(Data excerpts):
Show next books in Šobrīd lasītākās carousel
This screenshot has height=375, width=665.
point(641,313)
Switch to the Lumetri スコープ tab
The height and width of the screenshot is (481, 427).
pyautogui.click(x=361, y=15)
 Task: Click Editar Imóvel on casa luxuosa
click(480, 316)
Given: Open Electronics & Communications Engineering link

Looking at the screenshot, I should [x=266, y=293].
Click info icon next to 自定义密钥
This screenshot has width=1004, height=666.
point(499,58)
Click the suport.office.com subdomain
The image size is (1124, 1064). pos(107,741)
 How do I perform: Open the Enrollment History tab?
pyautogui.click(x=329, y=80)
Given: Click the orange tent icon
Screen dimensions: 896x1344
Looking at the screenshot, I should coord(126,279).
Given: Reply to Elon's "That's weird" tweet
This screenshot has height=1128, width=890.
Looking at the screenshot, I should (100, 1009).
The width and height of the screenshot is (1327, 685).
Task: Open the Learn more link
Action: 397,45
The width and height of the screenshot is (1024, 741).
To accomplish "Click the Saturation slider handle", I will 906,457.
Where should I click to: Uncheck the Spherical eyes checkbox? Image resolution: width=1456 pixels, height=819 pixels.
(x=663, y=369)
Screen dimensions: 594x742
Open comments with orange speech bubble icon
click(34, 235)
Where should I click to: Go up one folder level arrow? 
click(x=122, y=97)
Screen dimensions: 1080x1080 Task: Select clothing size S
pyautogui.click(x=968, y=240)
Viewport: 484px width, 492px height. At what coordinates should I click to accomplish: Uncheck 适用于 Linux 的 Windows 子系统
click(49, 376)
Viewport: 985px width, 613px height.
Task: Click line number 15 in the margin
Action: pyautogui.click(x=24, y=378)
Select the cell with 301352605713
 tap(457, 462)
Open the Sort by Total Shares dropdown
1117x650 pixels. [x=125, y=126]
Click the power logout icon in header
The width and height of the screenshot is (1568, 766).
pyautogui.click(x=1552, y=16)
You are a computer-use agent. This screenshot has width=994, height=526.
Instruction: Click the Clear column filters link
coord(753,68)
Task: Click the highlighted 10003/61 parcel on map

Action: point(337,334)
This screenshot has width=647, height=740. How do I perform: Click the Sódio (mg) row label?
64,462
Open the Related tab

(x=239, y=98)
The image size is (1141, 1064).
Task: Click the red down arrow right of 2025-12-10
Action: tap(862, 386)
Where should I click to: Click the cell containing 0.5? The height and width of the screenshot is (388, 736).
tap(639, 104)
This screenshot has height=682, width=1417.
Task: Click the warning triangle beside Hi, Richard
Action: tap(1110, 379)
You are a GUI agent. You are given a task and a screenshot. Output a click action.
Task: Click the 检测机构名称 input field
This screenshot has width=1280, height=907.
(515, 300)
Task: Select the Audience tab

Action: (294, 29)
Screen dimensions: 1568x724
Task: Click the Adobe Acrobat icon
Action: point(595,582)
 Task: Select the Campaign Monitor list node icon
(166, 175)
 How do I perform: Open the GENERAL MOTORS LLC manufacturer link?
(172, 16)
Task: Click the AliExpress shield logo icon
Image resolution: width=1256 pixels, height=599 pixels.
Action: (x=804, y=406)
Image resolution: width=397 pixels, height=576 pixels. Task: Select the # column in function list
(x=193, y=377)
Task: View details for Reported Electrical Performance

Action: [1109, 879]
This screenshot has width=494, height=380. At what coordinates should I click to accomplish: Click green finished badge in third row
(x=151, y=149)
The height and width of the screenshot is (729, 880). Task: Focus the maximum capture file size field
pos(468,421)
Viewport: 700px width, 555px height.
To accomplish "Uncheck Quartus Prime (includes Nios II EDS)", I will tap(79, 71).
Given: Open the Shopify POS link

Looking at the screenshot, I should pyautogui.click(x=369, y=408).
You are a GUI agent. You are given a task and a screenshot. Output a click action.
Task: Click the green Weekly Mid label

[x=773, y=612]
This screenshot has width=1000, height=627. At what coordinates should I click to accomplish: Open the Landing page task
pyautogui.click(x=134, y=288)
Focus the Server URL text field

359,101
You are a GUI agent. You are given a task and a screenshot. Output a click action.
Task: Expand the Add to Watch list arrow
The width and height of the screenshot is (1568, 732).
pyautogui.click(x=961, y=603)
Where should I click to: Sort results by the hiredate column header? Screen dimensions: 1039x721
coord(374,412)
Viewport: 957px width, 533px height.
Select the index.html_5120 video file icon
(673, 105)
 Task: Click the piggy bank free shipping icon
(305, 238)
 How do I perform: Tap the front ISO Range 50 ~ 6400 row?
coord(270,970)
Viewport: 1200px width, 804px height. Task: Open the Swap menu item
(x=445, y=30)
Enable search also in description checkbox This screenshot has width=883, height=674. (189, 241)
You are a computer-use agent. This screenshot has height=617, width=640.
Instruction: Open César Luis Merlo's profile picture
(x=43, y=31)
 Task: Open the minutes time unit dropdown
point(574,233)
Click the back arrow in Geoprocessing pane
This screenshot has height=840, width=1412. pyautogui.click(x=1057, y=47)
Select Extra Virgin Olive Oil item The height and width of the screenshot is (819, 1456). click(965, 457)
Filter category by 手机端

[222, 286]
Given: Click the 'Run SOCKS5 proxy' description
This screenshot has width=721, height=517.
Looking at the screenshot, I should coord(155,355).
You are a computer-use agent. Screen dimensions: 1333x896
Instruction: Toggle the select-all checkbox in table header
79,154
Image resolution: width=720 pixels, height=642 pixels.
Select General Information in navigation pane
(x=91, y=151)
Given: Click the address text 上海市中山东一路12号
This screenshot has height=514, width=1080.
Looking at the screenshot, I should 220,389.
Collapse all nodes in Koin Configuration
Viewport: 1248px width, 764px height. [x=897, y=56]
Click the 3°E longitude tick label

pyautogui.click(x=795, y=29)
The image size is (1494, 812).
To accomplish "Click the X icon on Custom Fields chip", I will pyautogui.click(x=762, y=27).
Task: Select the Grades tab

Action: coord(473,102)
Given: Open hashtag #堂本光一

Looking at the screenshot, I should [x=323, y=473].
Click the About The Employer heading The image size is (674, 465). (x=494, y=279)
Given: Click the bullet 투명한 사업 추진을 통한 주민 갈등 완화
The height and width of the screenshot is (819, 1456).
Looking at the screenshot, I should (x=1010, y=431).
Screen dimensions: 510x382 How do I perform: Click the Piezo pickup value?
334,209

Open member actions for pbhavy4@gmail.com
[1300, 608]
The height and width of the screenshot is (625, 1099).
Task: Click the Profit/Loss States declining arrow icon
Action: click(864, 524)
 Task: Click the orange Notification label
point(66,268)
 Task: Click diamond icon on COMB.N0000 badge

(What you need to do): Scan the records for the string "description". Copy each line in which it appears.

(Answer to the exercise):
Enable search also in description checkbox This screenshot has width=883, height=674. (189, 241)
Given: Click the 'Run SOCKS5 proxy' description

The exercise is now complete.